Esto mihi in Deum protectórem, et in locum refúgii, ut salvum me fácias : quóniam firmaméntum meum, et refúgium meum es tu : et propter nomen tuum dux mihi eris, et enútries me.
Soyez pour moi un Dieu protecteur et un lieu de refuge pour me sauver, car vous êtes mon appui et mon refuge, et à cause de votre Nom Vous serez mon guide et vous me nourrirez.
«À cause de Votre Nom » , dans la Bible, signifie toujours : à cause de votre promesse. Cet abandon plein de confiance, comme celui du petit enfant entre les bras de sa mère, est exprimé par une mélodie simple, légère, paisible, utilisant le 6éme mode grégorien que l’on a appelé le mode de l’enfance spirituelle ; mais elle s’anime à la fin avec un bel élan sur les mots dux mihi eris (vous serez mon guide). Cet Introït est accompagné par le premier verset du psaume 30.

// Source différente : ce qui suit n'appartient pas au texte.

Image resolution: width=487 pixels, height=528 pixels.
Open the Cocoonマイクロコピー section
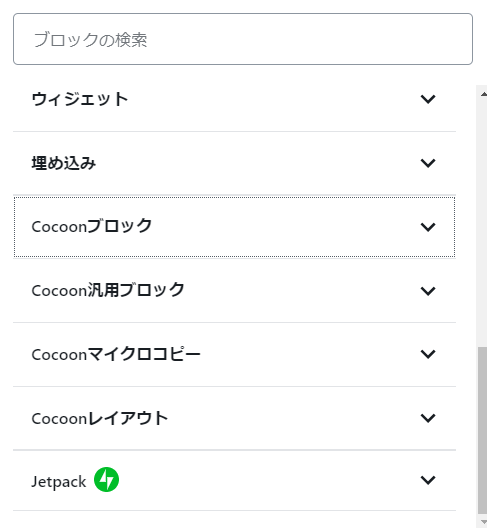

In te Dómine, sperávi, non confúndar in ætérnum : in justítia tua líbera me.
En Vous Seigneur je mets mon espérance, je ne serais pas déçu : dans votre justice délivrez-moi.
Graduel : Tu es Deus
Le chant de l’Introït du dimanche de la Quinquagésime exprimait notre confiance en Dieu, notre protecteur. Celui du Graduel exprime notre louange et notre reconnaissance au Seigneur pour le bienfait de la Rédemption que nous entrevoyons déjà. Il est tiré du psaume 76, où le psalmiste supplie le Seigneur dans sa détresse en lui rappelant les bienfaits passés, spécialement ici la sortie d’Egypte et le passage de la Mer Rouge, figure de la Rédemption.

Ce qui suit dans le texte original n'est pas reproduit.